Large, multi-location and multispecialty practices have begun negotiating portfolio-wide leases with similar rates across all of their locations. Some are buying their buildings to fix their real estate costs.
While demand for space overall increases because of the growth in the number of insured, consolidation and the ACOs will have a countervailing effect. Per capita or per physician may actually not grow or decline as consolidation reduces redundant space and inefficiencies. Also, telemedicine, mini-clinics within pharmacies and grocery stores, and other technologies may drive the trend for less total square footage for traditional MOB space.
The new center of healthcare
In order to operate more efficiently and lower costs, hospitals have migrated services from expensive acute-care environments to technologically enabled outpatient facilities. The hospital-centric model of the past has already given way to a hub-and-spoke network in most markets, where outpatient centers provide convenient and accessible care to patients and refer volumes to affiliated inpatient facilities. So, what’s next? As it develops, hub-and-spoke will become a distributed model of care – that is, providers that are physically dispersed yet highly integrated through technology. Electronic medical records and advances in medical information technology will allow discrete providers to operate as a team. Primary care doctors will act as gatekeepers, coordinating and overseeing care regimens across this broad network.

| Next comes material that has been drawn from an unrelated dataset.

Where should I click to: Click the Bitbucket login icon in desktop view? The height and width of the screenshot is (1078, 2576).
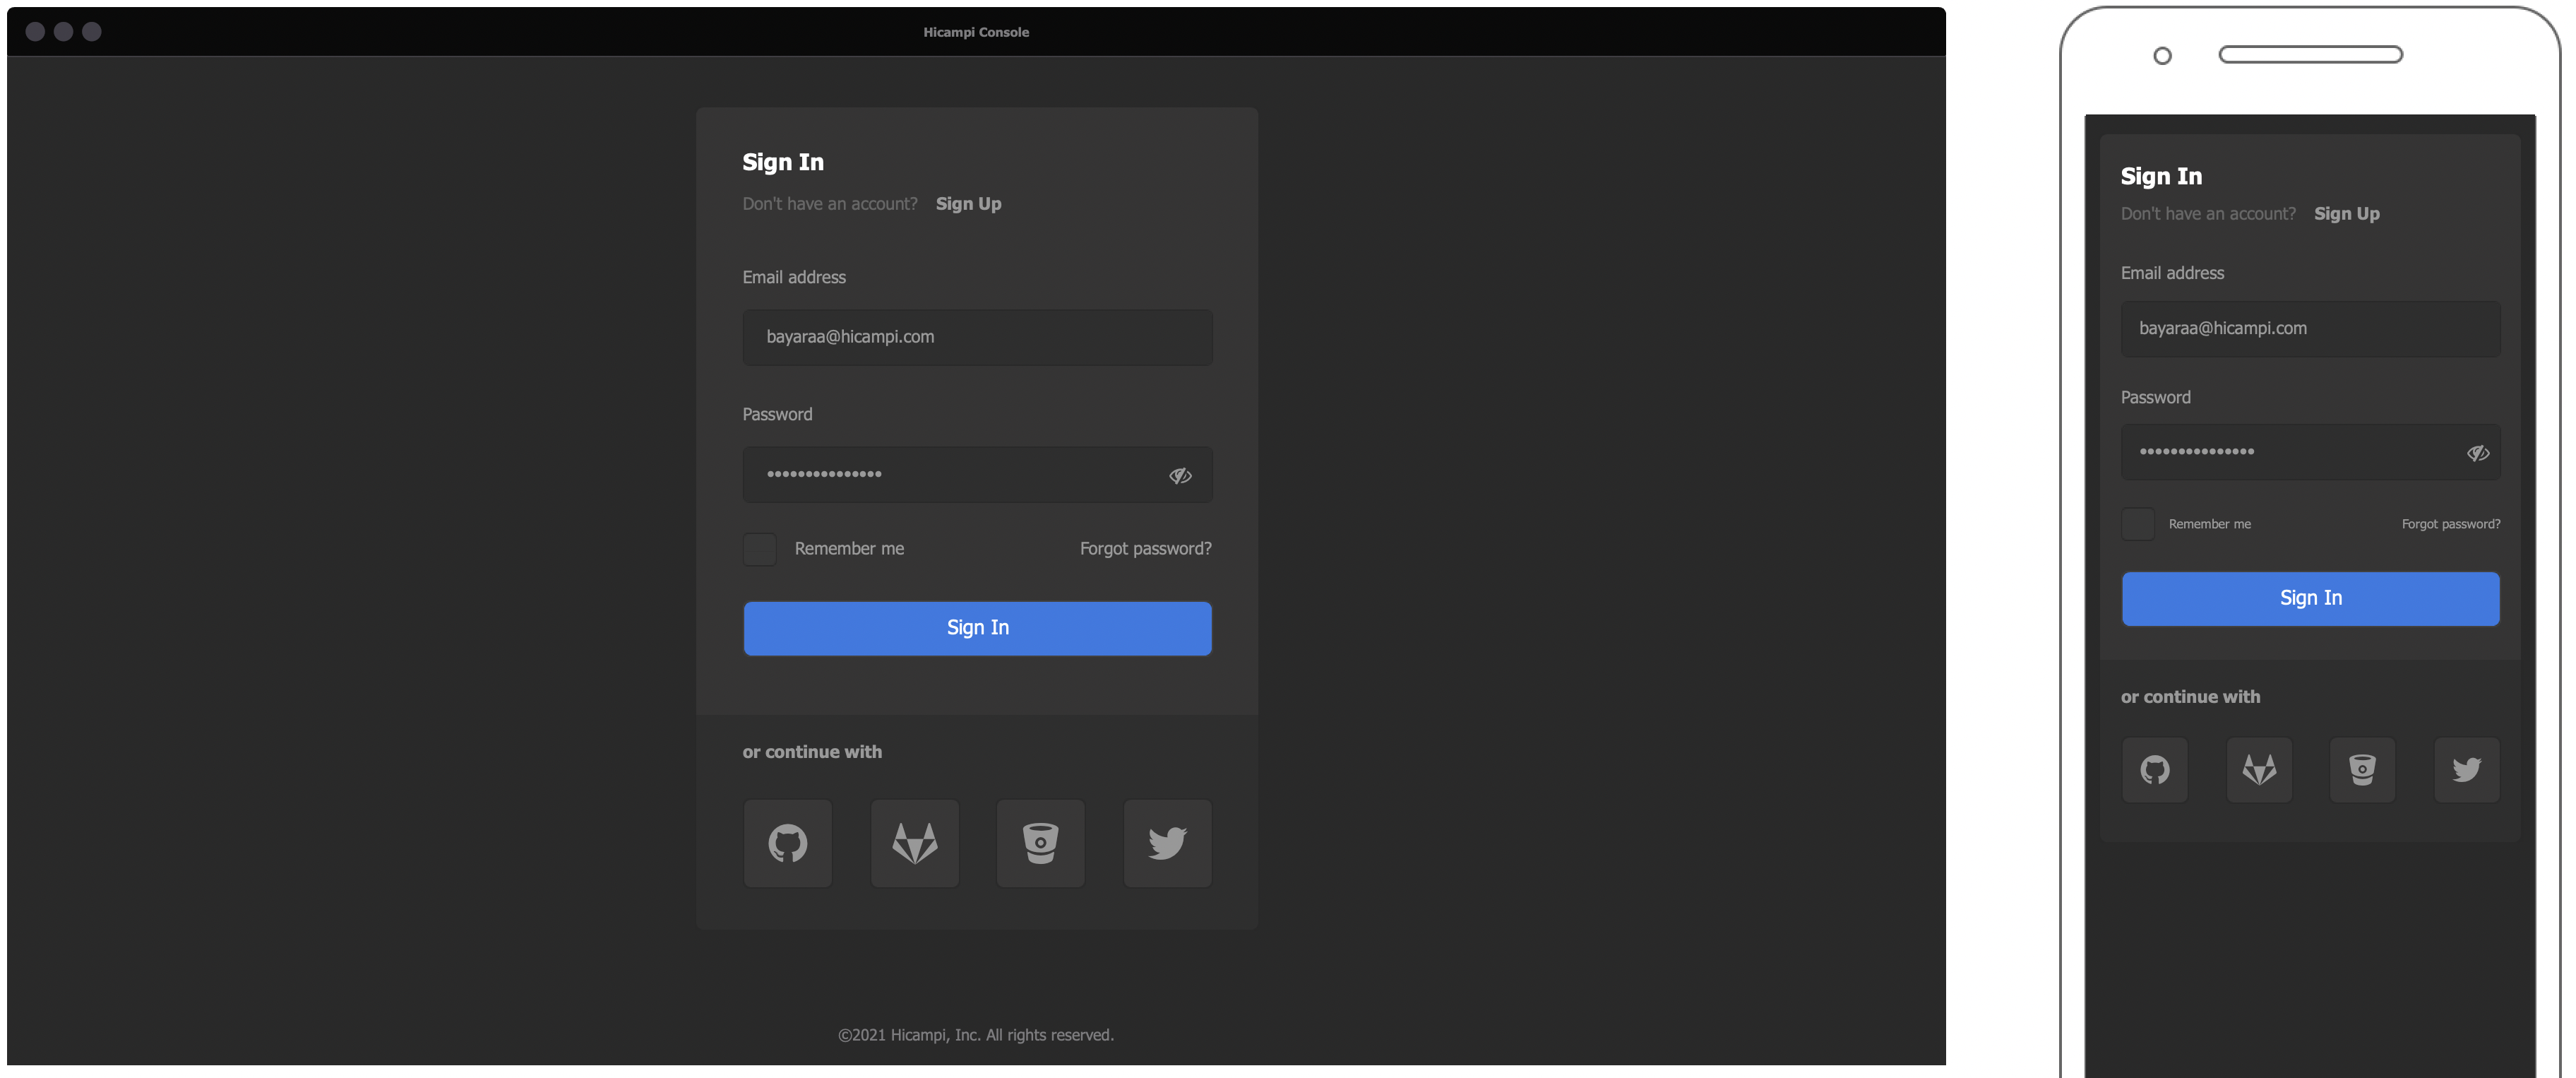pyautogui.click(x=1040, y=843)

The impact of this “patient-centered medical home” model is that large MOBs (rather than hospitals) have become the hubs and smaller specialty sites have become the spokes. Think of the last time you visited a hospital for a procedure as opposed to a medical office building located in your community. Some systems are even leasing space in retail malls – for example, Northwestern and its new 21,000-square-foot facility at the upscale Roosevelt Collection mall.
As a result, the MOB is the definitive center not only of care but also of healthcare real estate. Last year was a banner year for outpatient development and the investment community competed to acquire prized MOBs: we saw $4.98 billion in MOB sales through the third quarter (vs. $5.21 billion for all of 2012). That’s a per square foot sale price of $231 which is very strong with cap rates in the 6 percent range.
There were some major transactions in Chicago – Ventas, for example, paid $82 million for seven MOBs on five Advocate HC campuses in suburban Chicago, another example of how medical portfolios have become very attractive to the public and non-listed REITs. If you extend the numbers to sales of all buildings leased by healthcare providers (physician offices, convenient/urgent care clinics, diagnostic labs, imaging) the total reached $6.67 billion in 2013 – the second highest number in 13 years with a per square foot sale price of $270/SF. When you consider that 90 percent of the $1 trillion of healthcare property overall is currently owned by hospitals, it is certain that we are only at the beginning of this move toward third-party ownership of real estate.
To meet the challenges of distributed care and cost reduction, developers and operators of healthcare assets will need to think about the particular mix of services and programming in every building. This will result in the consolidation of redundant and inefficient facilities, while in other cases it will mean providing or expanding preventive health and wellness services to achieve population health management goals.